* [Document excerpt]:
*-*-*
Source code in labchain/plugins/optimizer/grid_optimizer.py

def __init__(
    self,
    scorer: BaseMetric,
    pipeline: BaseFilter | None = None,
):
    self.scorer: BaseMetric = scorer
    self.pipeline: Optional[BaseFilter] = None

    self._best_params: Dict[str, Any] = {}
    self._best_score: float = float("-inf")
    self._grid: Dict[str, Any] = {}
    self._results: pd.DataFrame | None = None

`evaluate(x_data, y_true, y_pred)` ¶

Evaluate the optimized pipeline.

Parameters:

Name	Type	Description	Default
`x_data`	`XYData`	Input data.	required
`y_true`	`XYData \| None`	True target data.	required
`y_pred`	`XYData`	Predicted target data.	required

Returns:

Type	Description
`Dict[str, Any]`	Dict[str, Any]: A dictionary containing the evaluation results.

Source code in labchain/plugins/optimizer/grid_optimizer.py

def evaluate(
    self, x_data: XYData, y_true: XYData | None, y_pred: XYData
) -> Dict[str, Any]:
    """
    Evaluate the optimized pipeline.

    Args:
        x_data (XYData): Input data.
        y_true (XYData | None): True target data.
        y_pred (XYData): Predicted target data.

    Returns:
        Dict[str, Any]: A dictionary containing the evaluation results.
    """
    return (
        self.pipeline.evaluate(x_data, y_true, y_pred)
        if self.pipeline is not None
        else {}
    )

`fit(x, y)` ¶

Perform the grid search and fit the best pipeline.

This method runs the grid search optimization process and fits the best found pipeline.

Parameters:

Name	Type	Description	Default
`x`	`XYData`	The input features.	required
`y`	`Optional[XYData]`	The target values (if applicable).	required

Returns:

Type	Description
`None \| float \| dict`	None \| float: None if the pipeline is fitted successfully, or the best score if available.

Raises:

Type	Description
`ValueError`	If the pipeline is not defined before fitting.

Source code in labchain/plugins/optimizer/grid_optimizer.py

def fit(self, x: XYData, y: Optional[XYData]) -> None | float | dict:
    """
    Perform the grid search and fit the best pipeline.

    This method runs the grid search optimization process and fits the best found pipeline.

    Args:
        x (XYData): The input features.
        y (Optional[XYData]): The target values (if applicable).

    Returns:
        None | float: None if the pipeline is fitted successfully, or the best score if available.

    Raises:
        ValueError: If the pipeline is not defined before fitting.
    """
    if self.pipeline is None:
        raise ValueError("Pipeline must be set before fitting")

    dumped_pipeline = self.pipeline.item_dump(include=["_grid"])
*-*-*
* [Set task A]:
Name every instance attribute that the `__init__` method assigns in the grid optimizer excerpt.
The listing below is unrelated to the grid optimizer excerpt.

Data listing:
*-*-*
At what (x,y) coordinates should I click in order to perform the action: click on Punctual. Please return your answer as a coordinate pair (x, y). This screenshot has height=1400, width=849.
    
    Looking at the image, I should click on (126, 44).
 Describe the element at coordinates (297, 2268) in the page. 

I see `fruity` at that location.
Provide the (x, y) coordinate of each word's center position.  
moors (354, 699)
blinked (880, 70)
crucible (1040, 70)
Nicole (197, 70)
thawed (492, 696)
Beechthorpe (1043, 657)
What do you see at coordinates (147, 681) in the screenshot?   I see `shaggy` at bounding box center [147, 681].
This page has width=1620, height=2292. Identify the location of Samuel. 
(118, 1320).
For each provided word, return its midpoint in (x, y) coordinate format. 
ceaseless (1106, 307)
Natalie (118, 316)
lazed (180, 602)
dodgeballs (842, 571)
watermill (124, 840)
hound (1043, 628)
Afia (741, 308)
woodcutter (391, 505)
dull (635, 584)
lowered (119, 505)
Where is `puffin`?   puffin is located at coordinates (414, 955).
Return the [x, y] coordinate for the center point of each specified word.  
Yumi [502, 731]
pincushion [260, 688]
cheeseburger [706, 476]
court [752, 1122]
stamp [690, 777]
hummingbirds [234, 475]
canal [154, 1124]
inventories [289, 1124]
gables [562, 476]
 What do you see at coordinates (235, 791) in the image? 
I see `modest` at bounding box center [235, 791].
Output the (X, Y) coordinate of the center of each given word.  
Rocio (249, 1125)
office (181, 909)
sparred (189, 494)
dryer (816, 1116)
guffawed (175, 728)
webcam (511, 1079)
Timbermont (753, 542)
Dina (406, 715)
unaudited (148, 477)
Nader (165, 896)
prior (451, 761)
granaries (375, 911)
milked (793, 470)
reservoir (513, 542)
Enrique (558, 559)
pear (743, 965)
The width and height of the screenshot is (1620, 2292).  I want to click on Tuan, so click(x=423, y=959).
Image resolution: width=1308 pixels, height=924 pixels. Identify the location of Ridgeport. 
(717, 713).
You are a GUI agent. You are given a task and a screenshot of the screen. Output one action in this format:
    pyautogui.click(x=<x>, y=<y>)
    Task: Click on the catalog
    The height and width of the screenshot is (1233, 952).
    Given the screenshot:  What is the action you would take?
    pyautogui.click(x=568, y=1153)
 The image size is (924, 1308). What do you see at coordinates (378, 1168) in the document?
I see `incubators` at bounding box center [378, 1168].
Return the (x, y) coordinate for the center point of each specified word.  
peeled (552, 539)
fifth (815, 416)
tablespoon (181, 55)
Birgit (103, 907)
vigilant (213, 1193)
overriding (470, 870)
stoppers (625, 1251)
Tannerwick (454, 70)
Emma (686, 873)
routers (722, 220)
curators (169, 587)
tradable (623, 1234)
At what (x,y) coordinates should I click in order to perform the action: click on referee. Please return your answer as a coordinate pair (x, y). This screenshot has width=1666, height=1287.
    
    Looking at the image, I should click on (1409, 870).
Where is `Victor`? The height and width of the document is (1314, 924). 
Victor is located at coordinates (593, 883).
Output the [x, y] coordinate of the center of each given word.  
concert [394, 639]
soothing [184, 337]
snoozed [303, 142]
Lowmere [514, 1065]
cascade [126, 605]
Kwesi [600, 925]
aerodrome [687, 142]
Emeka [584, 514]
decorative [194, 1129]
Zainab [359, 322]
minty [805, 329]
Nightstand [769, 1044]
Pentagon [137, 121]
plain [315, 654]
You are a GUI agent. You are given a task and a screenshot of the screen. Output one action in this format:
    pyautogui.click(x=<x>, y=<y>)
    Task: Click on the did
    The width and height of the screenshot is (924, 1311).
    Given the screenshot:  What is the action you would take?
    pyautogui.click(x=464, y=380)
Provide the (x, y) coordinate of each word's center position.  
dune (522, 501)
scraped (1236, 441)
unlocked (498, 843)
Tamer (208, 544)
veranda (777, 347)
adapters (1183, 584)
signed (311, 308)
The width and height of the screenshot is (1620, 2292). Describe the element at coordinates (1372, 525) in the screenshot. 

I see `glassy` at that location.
*-*-*
* [Set task B]:
Output the lines of the listing as a numbered list, omitting blank lines. Begin with the first line of the listing and stop after the line that contains "pear (743, 965)".

* [Task result A]:
self.scorer, self.pipeline, self._best_params, self._best_score, self._grid, self._results

* [Task result B]:
1. At what (x,y) coordinates should I click in order to perform the action: click on Punctual. Please return your answer as a coordinate pair (x, y). This screenshot has height=1400, width=849.
2.     Looking at the image, I should click on (126, 44).
3.  Describe the element at coordinates (297, 2268) in the page. 
4. I see `fruity` at that location.
5. Provide the (x, y) coordinate of each word's center position.  
6. moors (354, 699)
7. blinked (880, 70)
8. crucible (1040, 70)
9. Nicole (197, 70)
10. thawed (492, 696)
11. Beechthorpe (1043, 657)
12. What do you see at coordinates (147, 681) in the screenshot?   I see `shaggy` at bounding box center [147, 681].
13. This page has width=1620, height=2292. Identify the location of Samuel. 
14. (118, 1320).
15. For each provided word, return its midpoint in (x, y) coordinate format. 
16. ceaseless (1106, 307)
17. Natalie (118, 316)
18. lazed (180, 602)
19. dodgeballs (842, 571)
20. watermill (124, 840)
21. hound (1043, 628)
22. Afia (741, 308)
23. woodcutter (391, 505)
24. dull (635, 584)
25. lowered (119, 505)
26. Where is `puffin`?   puffin is located at coordinates (414, 955).
27. Return the [x, y] coordinate for the center point of each specified word.  
28. Yumi [502, 731]
29. pincushion [260, 688]
30. cheeseburger [706, 476]
31. court [752, 1122]
32. stamp [690, 777]
33. hummingbirds [234, 475]
34. canal [154, 1124]
35. inventories [289, 1124]
36. gables [562, 476]
37.  What do you see at coordinates (235, 791) in the image? 
38. I see `modest` at bounding box center [235, 791].
39. Output the (X, Y) coordinate of the center of each given word.  
40. Rocio (249, 1125)
41. office (181, 909)
42. sparred (189, 494)
43. dryer (816, 1116)
44. guffawed (175, 728)
45. webcam (511, 1079)
46. Timbermont (753, 542)
47. Dina (406, 715)
48. unaudited (148, 477)
49. Nader (165, 896)
50. prior (451, 761)
51. granaries (375, 911)
52. milked (793, 470)
53. reservoir (513, 542)
54. Enrique (558, 559)
55. pear (743, 965)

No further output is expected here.